PROBLEM TO SOLVE >> Return the lines of the records from the one containing "Open the Personal Finance tab" through the one containing "Looking at the screenshot, I should point(1125,371).", inclusive, reproducing them exactly.

ENTRIES >>
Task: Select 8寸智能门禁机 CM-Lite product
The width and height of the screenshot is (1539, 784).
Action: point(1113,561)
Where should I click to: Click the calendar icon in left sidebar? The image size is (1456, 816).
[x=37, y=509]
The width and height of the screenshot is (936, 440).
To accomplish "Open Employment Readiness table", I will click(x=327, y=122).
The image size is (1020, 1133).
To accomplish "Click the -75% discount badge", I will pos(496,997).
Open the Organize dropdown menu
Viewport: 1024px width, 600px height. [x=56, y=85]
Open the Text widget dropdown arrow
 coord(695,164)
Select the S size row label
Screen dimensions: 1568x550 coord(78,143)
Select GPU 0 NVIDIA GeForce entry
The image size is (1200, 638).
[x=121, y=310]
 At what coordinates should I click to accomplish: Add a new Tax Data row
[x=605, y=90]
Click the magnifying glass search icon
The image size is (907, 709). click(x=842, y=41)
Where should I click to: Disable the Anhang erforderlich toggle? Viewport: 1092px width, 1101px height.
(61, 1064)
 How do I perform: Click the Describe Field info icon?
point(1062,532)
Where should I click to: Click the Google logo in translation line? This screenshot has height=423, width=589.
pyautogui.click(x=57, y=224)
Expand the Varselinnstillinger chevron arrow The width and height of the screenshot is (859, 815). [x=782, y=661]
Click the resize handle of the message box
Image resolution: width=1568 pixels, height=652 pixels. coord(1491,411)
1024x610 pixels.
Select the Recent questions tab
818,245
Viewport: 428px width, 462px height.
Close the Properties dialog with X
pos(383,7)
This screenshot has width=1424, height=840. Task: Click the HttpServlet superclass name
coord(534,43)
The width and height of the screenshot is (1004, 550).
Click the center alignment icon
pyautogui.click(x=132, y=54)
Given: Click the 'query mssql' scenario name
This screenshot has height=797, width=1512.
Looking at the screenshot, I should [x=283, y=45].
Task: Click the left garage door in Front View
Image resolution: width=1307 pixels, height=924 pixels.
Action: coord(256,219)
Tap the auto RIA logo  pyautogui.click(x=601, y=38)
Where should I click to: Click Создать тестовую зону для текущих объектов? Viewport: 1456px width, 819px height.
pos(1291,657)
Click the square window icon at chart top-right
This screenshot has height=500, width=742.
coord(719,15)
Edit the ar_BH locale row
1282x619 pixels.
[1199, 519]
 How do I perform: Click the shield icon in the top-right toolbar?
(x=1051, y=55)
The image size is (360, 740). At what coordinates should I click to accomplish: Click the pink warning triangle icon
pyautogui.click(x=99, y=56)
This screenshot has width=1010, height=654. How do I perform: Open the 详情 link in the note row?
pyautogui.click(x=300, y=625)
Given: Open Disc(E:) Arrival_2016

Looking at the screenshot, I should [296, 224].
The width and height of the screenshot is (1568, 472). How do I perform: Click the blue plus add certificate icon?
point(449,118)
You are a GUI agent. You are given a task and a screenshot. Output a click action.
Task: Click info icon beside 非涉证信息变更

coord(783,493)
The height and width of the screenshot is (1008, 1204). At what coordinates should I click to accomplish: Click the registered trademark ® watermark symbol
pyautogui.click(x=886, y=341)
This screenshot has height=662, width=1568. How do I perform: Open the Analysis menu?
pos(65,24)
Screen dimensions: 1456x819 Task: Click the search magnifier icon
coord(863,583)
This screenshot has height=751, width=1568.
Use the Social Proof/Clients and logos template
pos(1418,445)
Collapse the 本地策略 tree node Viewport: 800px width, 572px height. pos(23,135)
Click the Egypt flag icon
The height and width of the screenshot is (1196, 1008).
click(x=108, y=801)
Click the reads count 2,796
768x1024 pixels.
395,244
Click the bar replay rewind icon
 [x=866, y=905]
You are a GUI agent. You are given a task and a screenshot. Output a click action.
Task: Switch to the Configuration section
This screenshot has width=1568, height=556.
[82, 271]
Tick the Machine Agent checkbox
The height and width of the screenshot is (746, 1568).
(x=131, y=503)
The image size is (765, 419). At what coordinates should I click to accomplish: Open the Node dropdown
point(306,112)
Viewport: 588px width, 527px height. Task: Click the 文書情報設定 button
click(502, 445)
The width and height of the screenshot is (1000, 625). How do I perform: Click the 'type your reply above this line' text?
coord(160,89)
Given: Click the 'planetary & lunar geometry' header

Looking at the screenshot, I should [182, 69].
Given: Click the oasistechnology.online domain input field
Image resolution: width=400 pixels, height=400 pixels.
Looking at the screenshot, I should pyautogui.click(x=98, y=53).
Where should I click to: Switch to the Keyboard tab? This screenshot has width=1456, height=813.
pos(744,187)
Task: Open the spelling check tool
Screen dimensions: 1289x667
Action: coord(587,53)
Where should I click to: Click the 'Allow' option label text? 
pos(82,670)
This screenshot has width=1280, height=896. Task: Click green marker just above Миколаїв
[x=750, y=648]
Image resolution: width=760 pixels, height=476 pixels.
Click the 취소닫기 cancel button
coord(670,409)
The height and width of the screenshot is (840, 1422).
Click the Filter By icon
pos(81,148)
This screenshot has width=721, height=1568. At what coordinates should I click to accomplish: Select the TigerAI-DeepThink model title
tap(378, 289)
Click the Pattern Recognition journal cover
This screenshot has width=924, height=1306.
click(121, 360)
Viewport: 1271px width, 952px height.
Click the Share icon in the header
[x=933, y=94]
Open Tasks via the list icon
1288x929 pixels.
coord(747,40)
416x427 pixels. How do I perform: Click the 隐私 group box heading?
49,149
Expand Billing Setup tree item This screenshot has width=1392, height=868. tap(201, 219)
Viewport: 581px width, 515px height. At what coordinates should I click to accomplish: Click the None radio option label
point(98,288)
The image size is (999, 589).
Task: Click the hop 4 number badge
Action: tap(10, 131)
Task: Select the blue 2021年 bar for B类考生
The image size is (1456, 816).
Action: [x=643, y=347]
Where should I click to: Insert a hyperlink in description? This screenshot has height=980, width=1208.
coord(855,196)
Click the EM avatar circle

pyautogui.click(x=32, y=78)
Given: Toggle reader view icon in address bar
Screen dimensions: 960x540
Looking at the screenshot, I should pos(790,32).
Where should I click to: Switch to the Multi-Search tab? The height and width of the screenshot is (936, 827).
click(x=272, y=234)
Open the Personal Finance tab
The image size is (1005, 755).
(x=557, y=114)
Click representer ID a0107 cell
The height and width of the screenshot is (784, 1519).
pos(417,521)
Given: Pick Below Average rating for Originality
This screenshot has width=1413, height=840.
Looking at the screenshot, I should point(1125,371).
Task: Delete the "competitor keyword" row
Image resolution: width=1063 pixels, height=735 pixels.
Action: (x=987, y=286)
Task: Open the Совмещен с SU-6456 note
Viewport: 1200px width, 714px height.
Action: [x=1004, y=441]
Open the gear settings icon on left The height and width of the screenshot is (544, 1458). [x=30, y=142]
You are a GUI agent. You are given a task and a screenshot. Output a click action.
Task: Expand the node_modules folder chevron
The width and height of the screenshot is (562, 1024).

RESULT OF THE EXERCISE >>
Open the Personal Finance tab
The image size is (1005, 755).
(x=557, y=114)
Click representer ID a0107 cell
The height and width of the screenshot is (784, 1519).
pos(417,521)
Given: Pick Below Average rating for Originality
This screenshot has width=1413, height=840.
Looking at the screenshot, I should point(1125,371).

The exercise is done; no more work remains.